CHICAGO (Reuters) - The top national leader of the Latin Kings street gang was sentenced to 60 years in federal prison on Wednesday after being convicted last April on racketeering conspiracy and related charges involving drug dealing and violence, prosecutors said.

Augustin Zambrano, 51, also known as "Big Tino" and "Viejo," was the highest-ranking leader of the Latin Kings to be convicted since Gustavo "Gino" Colon, who is serving a life sentence imposed in 2000, prosecutors said.

The street gang, believed to the largest Hispanic gang in the United States, has 10,000 members in Illinois alone, according to the U.S. Attorney's office. Its reach extends to Connecticut, Florida, New York, California, New Jersey and Texas, according to court documents.

In sentencing Zambrano, U.S. District Judge Charles Norgle cited his extensive criminal record of violent offenses and lack of any remorse for his victims.

"Zambrano chose violence at every turn," prosecutors wrote in a court filing. "The message he sent out through his words and actions was that violence was the only path that mattered."

An attorney for Zambrano was not immediately available for comment.

The conspiracy count included evidence that Zambrano and several co-defendants conspired to get money from an organization illegally selling fraudulent immigration documents in Chicago's Little Village neighborhood by threatening and engaging in violence unless the payments were made.

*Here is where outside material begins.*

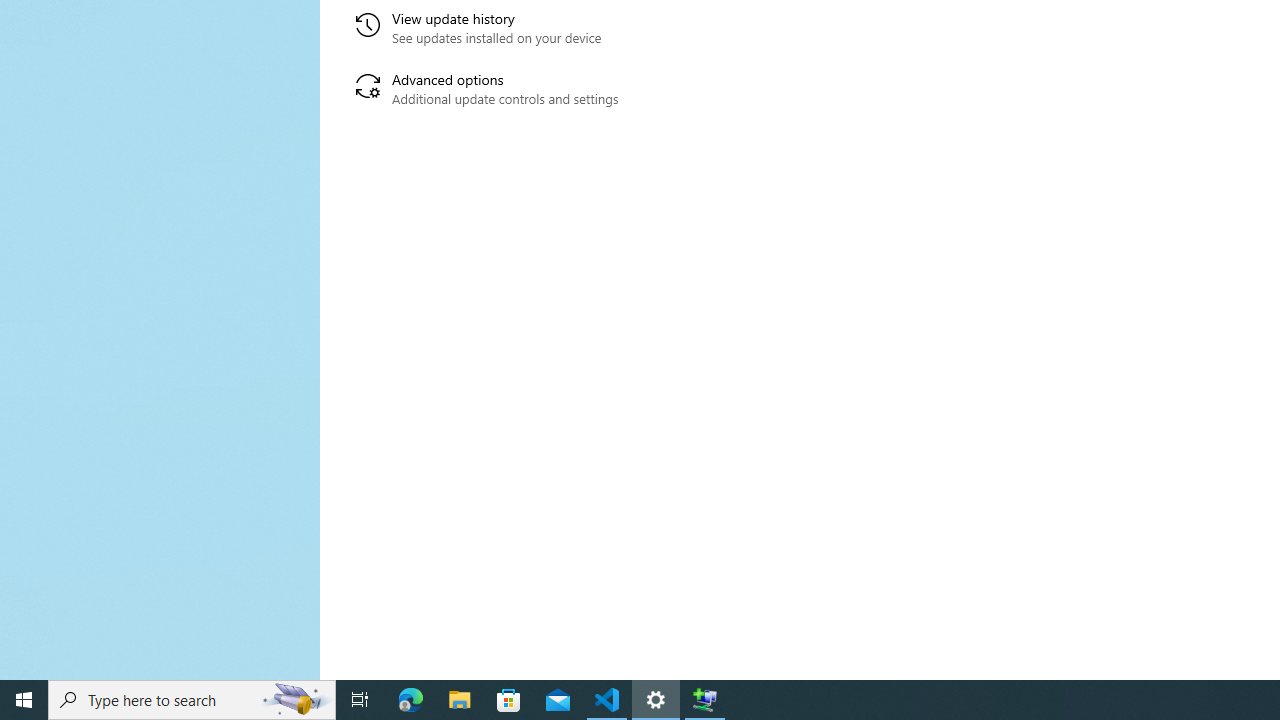  What do you see at coordinates (656, 698) in the screenshot?
I see `'Settings - 1 running window'` at bounding box center [656, 698].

Evidence at trial documented 20 shootings in the Little Village area, including at least one in which the victim died, according to prosecutors.

"The effect there has been devastating," federal prosecutor Andrew Porter said, calling Zambrano the gang's "CEO."

Zambrano has been in federal custody since 2009 and must serve at least 85 percent of his sentence.

The Latin Kings started in the Humboldt Park neighborhood of Chicago in the 1950s or 1960s, according to the Chicago Crime Commission's "The Gang Book.